Why is Risk Management Important in Trading?
Risk management is a critical factor in success when trading in the markets. It involves understanding and controlling what could potentially impact your trades and actively analyzing scenarios that may occur.
Without proper risk management, traders are leaving themselves vulnerable to potential losses which could be catastrophic for their investments.
Good risk management also allows traders to effectively assess opportunities and make better decisions that take into account volatility or leading indicators of future market performance.
Simply put, risk management can provide peace of mind so traders can enjoy the highs of profitable investments while minimizing losses when markets start to dip.
What are Some Common Risk Management Strategies?
Common risk management strategies used by traders include setting stop-loss orders, limiting capital exposure, and diversifying investments to minimize volatility.
Another essential approach for traders is to set predetermined targets for both profits and losses to help stabilize your exposure.
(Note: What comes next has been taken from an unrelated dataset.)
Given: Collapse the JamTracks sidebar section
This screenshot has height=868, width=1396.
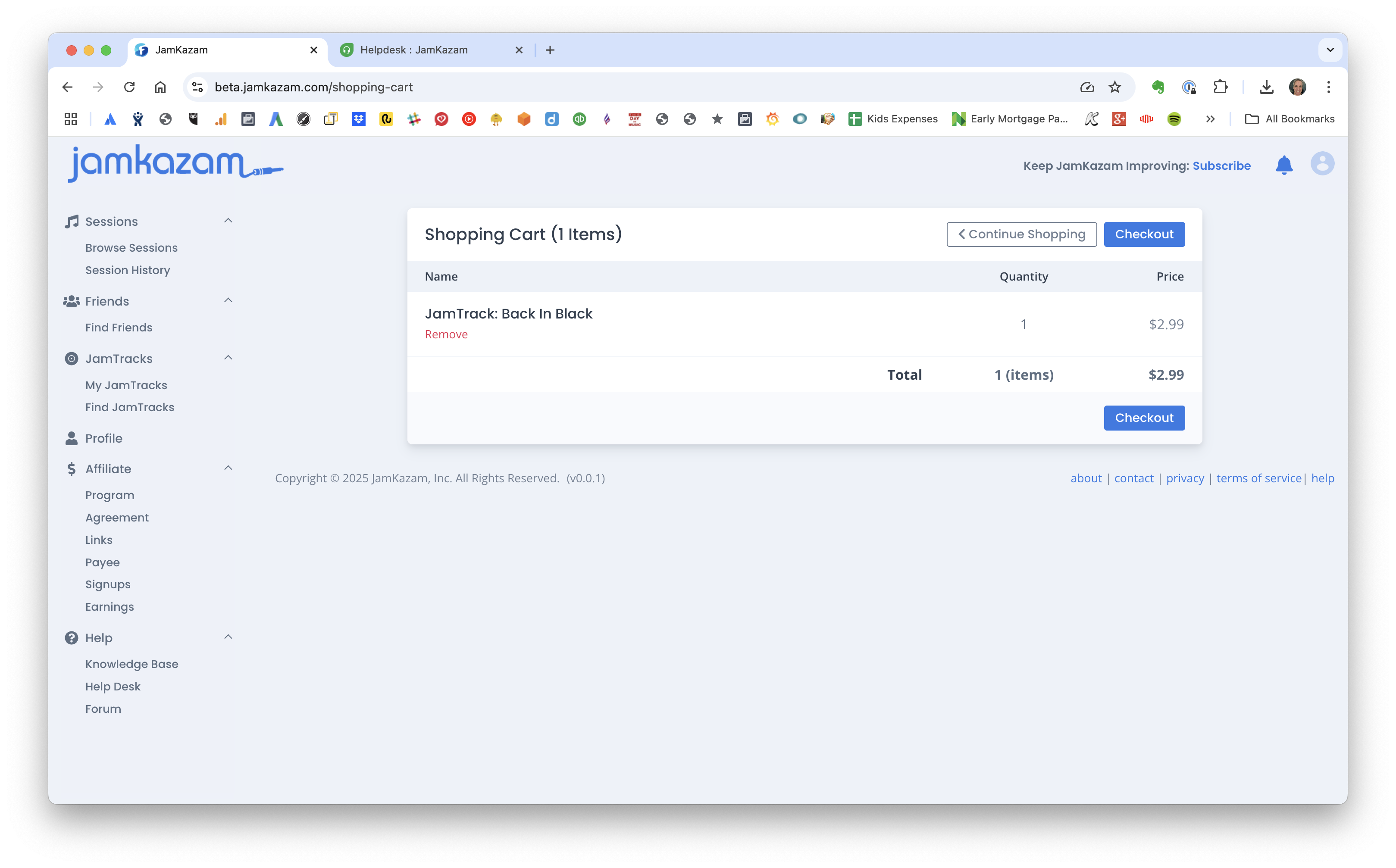Looking at the screenshot, I should click(x=228, y=358).
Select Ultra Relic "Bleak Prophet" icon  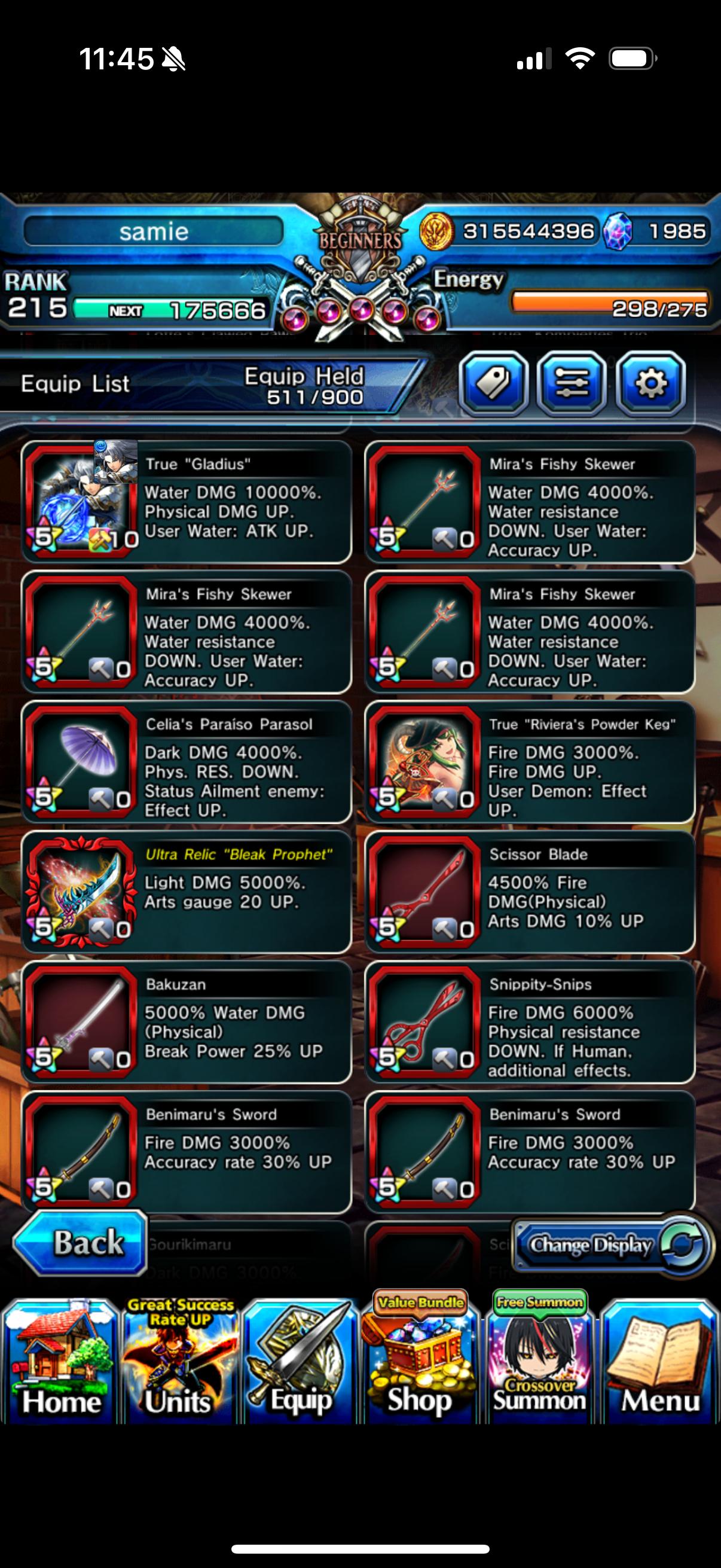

To further limit potential losses and maximize gains, traders should always be aware of economic news and other world events that might affect the market.
How to Implement Risk Management in your Trading Plan
Implementing effective risk management into your trading plan is incredibly important for successful and profitable trading. It can help you to control the amount of draws you take in any given trade, and it can also protect against large losses which could potentially wipe out your entire trading account.
A good risk management plan should include determining the amount of capital at risk on each trade, setting predetermined stop-losses to limit downside exposure, and having a strict, disciplined approach towards minimizing losses:
never increasing position size
never risking more than you are comfortable with, and always controlling potential risk-reward ratios.
Taking the time to set up a comprehensive yet flexible risk management plan will put you in a better position when it comes to positive returns in the long run.
Risk management is an important part of trading. It allows you to trade with less stress and more confidence. There are many different risk management strategies, so it is important to find one that fits your trading style.
Proper risk management can help you make money in the long run by preserving your capital and preventing you from making careless mistakes.